I am grateful to my right hon. Friend for that information and I welcome the trend. Will he confirm that there has been a dramatic improvement in efficiency, especially in output per man, in those three industries? Will he further confirm that assistance to those industries represents a smaller proportion than hitherto of total Government funds available to industry?

Photo of Mr Patrick Jenkin Mr Patrick Jenkin , Redbridge Wanstead and Woodford

The answer to the second part of my hon. Friend's question is yes. Support for those casualties of the past will be less than 40 per cent. of my total budget for 1983–84 for the first time in several years.
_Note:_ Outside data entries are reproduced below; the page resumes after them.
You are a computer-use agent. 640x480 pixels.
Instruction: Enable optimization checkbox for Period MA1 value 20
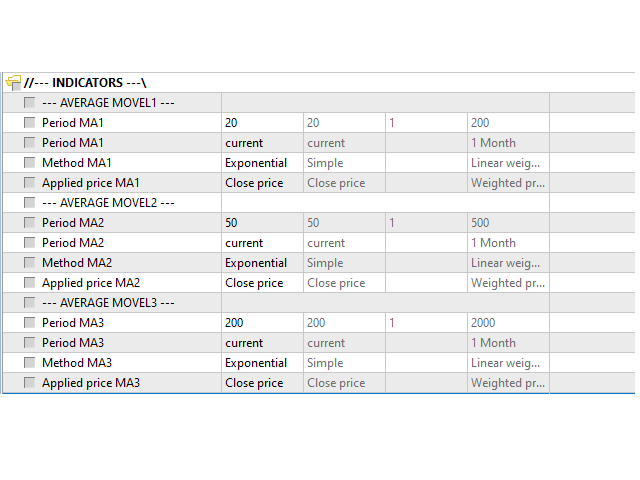pyautogui.click(x=29, y=122)
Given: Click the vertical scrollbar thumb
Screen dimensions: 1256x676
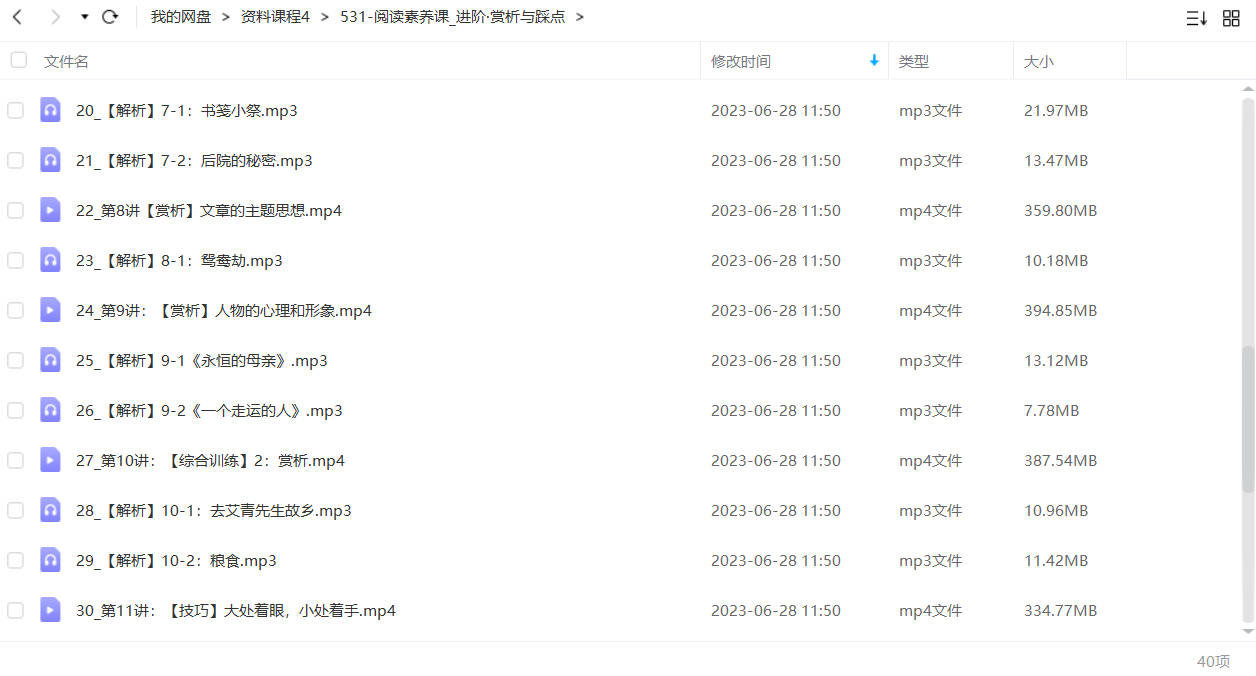Looking at the screenshot, I should [x=1247, y=420].
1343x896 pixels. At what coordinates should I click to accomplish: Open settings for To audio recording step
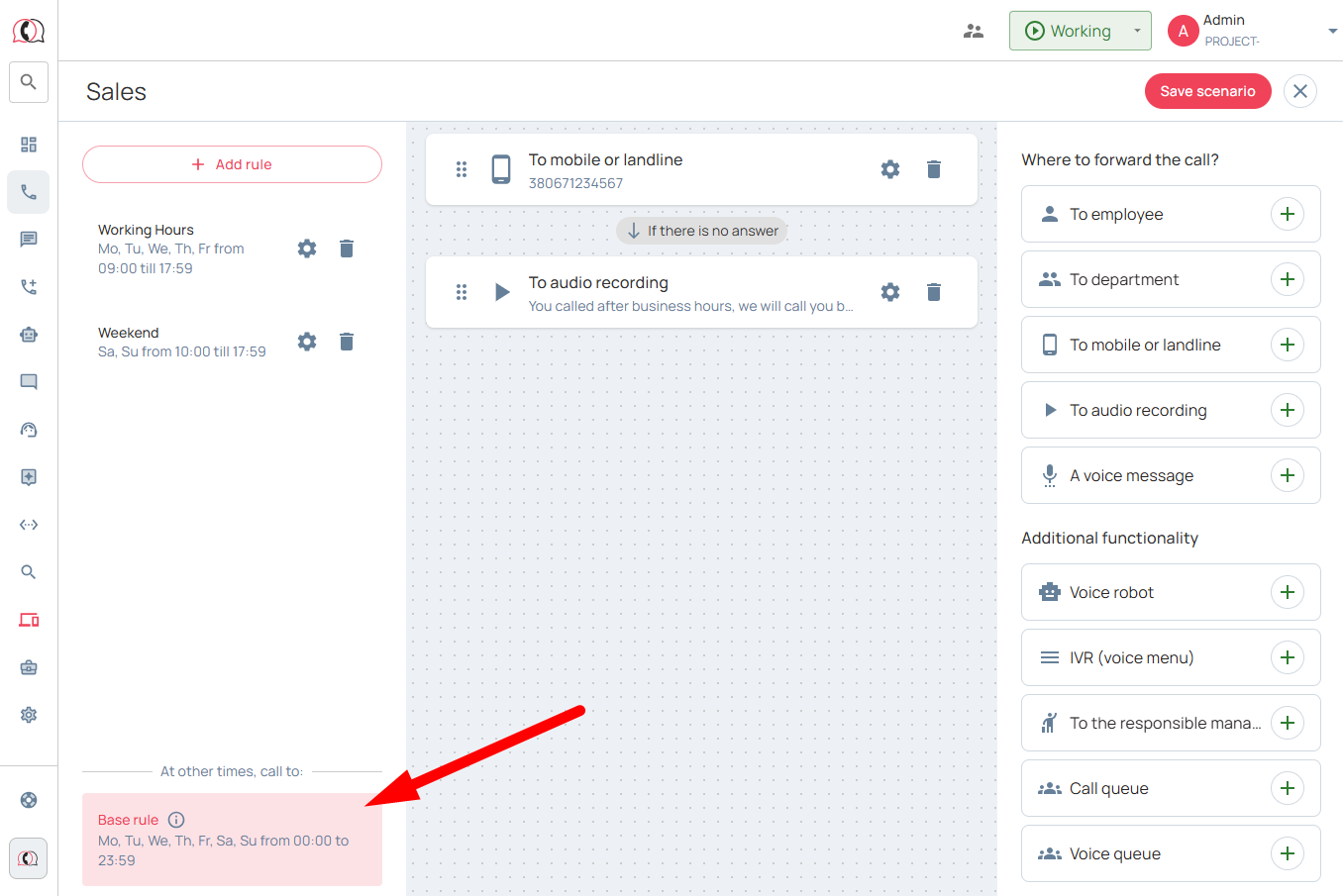890,292
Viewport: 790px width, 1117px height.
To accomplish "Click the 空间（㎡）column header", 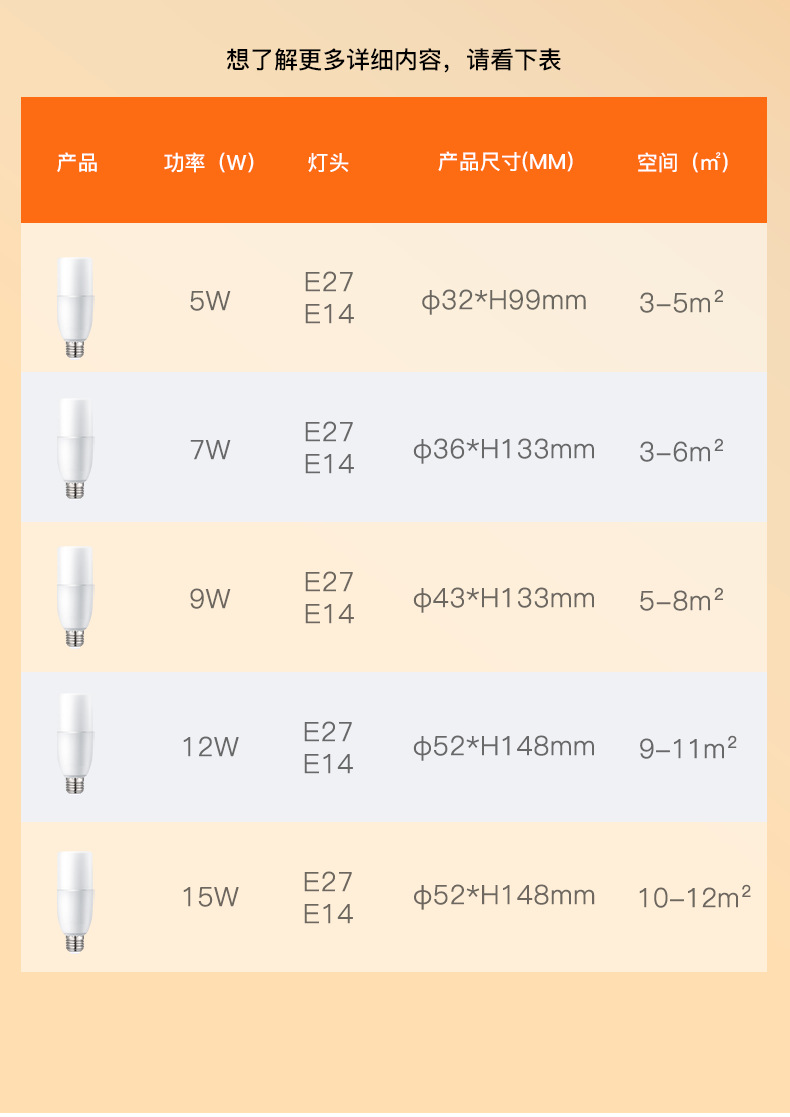I will [683, 162].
There have been notable improvements in efficiency. However, those industries must become fully competitive if they are to survive in today's world.

Photo of Dr Jeremy Bray Dr Jeremy Bray , Motherwell and Wishaw

What is the Secretary of State's view of the proposal of BSC' s chairman to spend £100 million on buying an American steelworks and closing the strip mills at Ravenscraig? Is he aware that Ravenscraig is producing more than 35,000 tonnes of steel a week, that it is achieving a level of productivity that is better than 4·1 man hours per tonne and that it is expected to break even this month, contrary to the views of the chairman of BSC and of the Industry and Trade Committee?
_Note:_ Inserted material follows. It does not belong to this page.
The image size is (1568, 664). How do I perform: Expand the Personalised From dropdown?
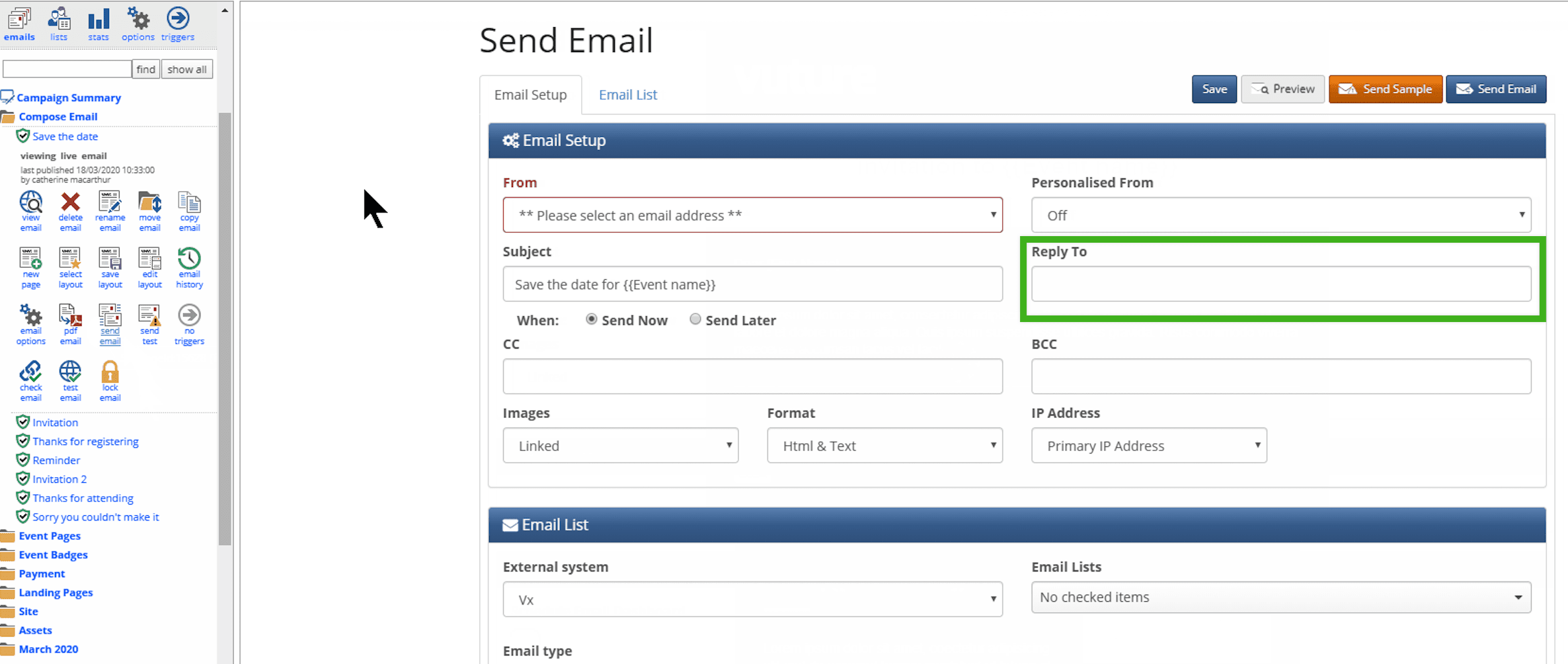click(x=1281, y=215)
Photo of Mr Patrick Jenkin Mr Patrick Jenkin , Redbridge Wanstead and Woodford

The Government have received no formal proposal from the BSC about a deal with an American steel company. Negotiations of that type would initially be a matter for the corporation. The Government would expect the BSC to consult them about such an arrangement before any final decisions were taken.
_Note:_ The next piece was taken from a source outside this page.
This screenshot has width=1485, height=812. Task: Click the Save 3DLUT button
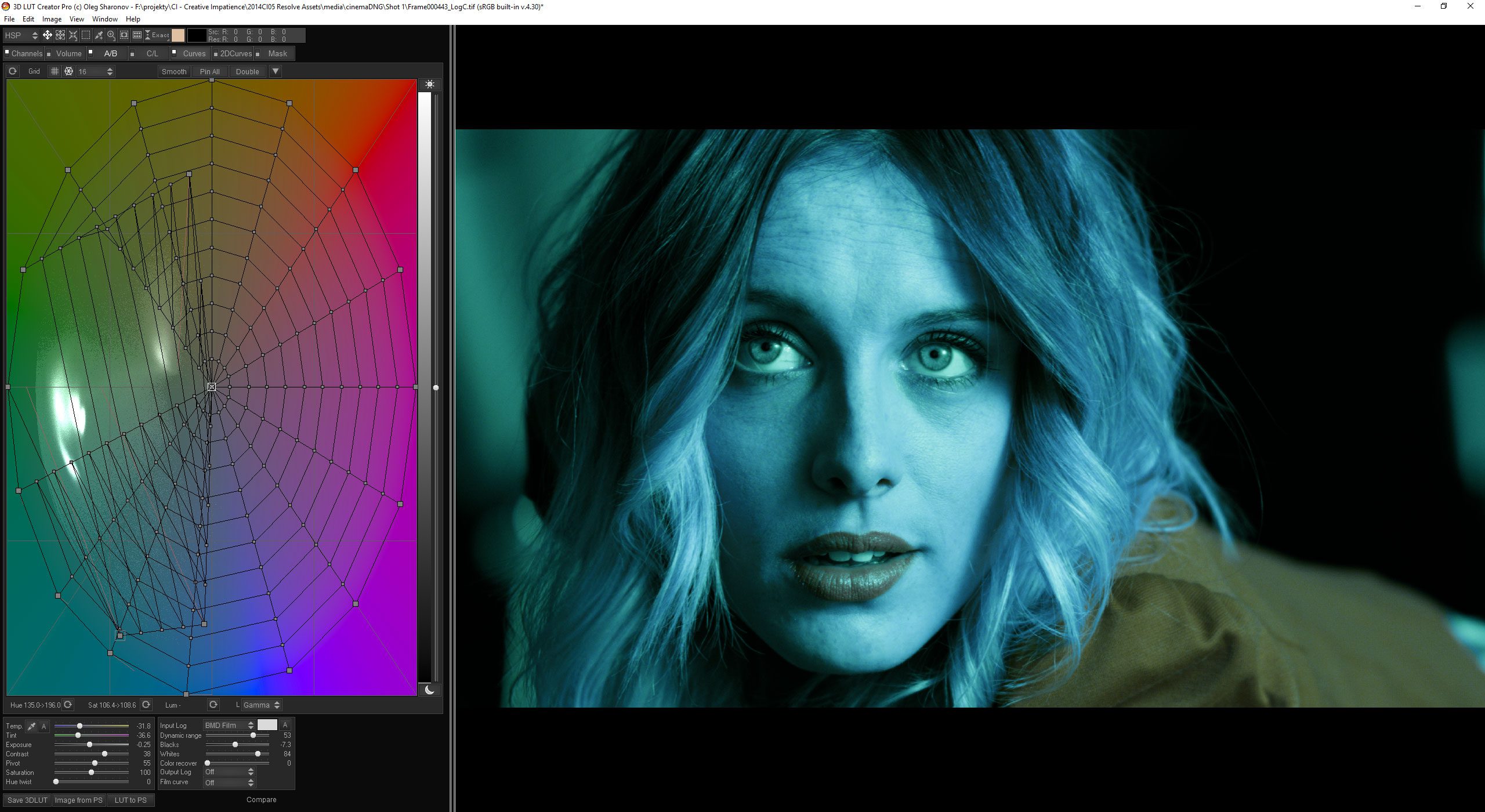click(27, 800)
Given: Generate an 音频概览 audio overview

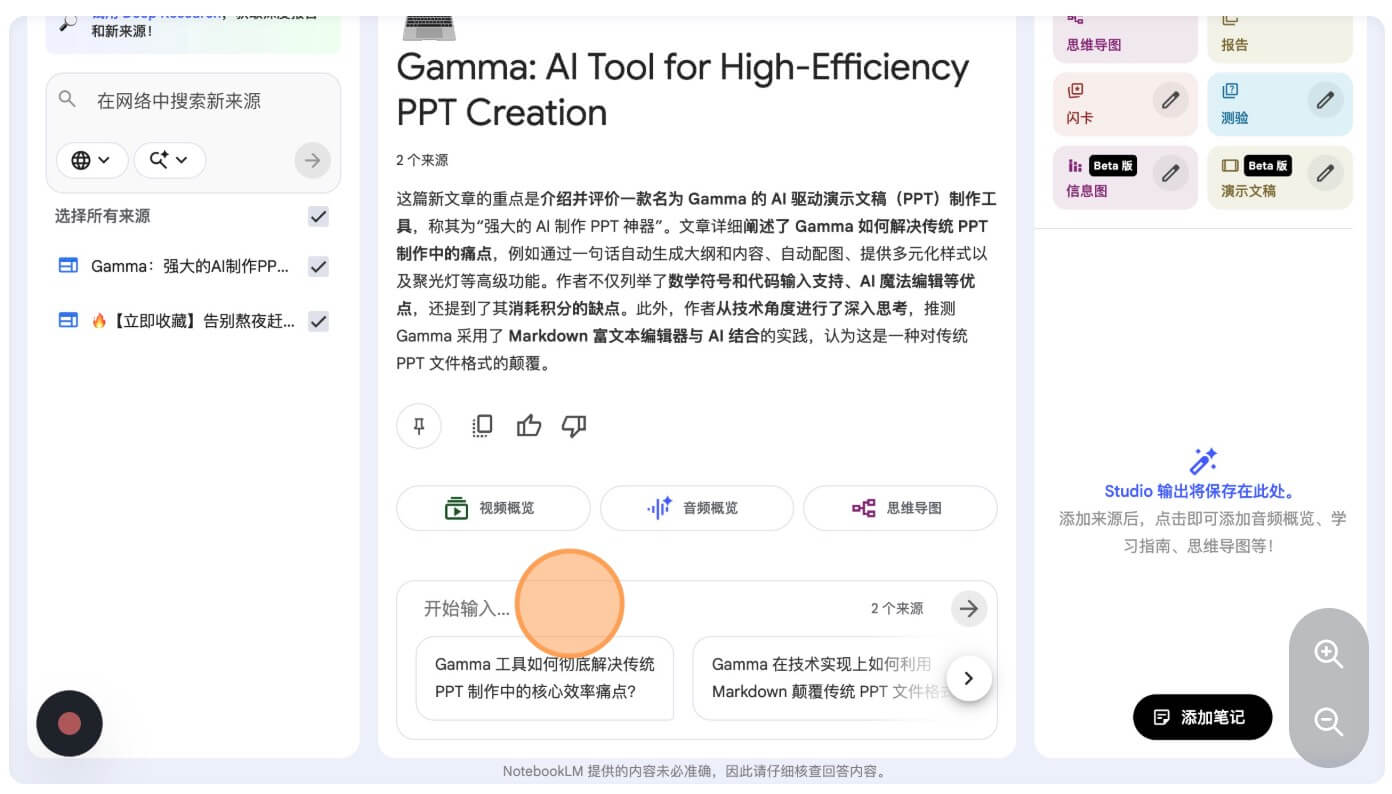Looking at the screenshot, I should click(696, 508).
Photo of Mr John Grant Mr John Grant , Islington Central

Did not the Minister of State show extraordinary ideological fanaticism last week when, in a speech about the steel industry, he suggested that its trials and tribulations were paving the way for privatisation? Will that not undermine further the moral of the industry and create additional uncertainty?

Photo of Mr Patrick Jenkin Mr Patrick Jenkin , Redbridge Wanstead and Woodford

My hon. Friend made an excellent speech, which was well reported. The Social Democratic party believes that ownership, finance, the appointment of managers and accountability to the public are irrelevant to the problems of these industries. I profoundly disagree. The decisions that I and my colleagues have taken in recent years about those industries have convinced me that they ought to be in the private sector.

Photo of Sir Anthony Meyer Sir Anthony Meyer , Flint West

Could not those gigantic sums have been used to provide more jobs, possibly in the tourist industry? Failing that, would not those sums have been better employed in providing the country with decent social services?

Photo of Mr Patrick Jenkin Mr Patrick Jenkin , Redbridge Wanstead and Woodford

I gave a full explanation of that decision in the House on 20 December 1982. Certain comments have been made by the Select Committee, to which the Government will be replying in due course. The Government took the right decision to maintain steel making at Ravenscraig.

Photo of Mr Stan Orme Mr Stan Orme , Salford West

Will the Secretary of State confirm that if the proposed agreement goes ahead, it could lead to the loss of 2,000 jobs at Ravenscraig, the closing of a strip mill and the investment of £100 million outside the United Kingdom? Does that not contravene what the Government agreed in December, which was to keep the five major plants open and fully employed?

Photo of Mr Patrick Jenkin Mr Patrick Jenkin , Redbridge Wanstead and Woodford

As I understand the proposal that Mr. MacGregor has been discussing with the trade unions in Scotland, it would involve—as I think he put to them—a five-year guarantee for the off-take of steel made at the heavy end at Ravenscraig. As I said to the hon. Member for Motherwell and Wishaw (Dr. Bray), if the proposals involved the closure of the hot strip mill, the Government would need to be consulted.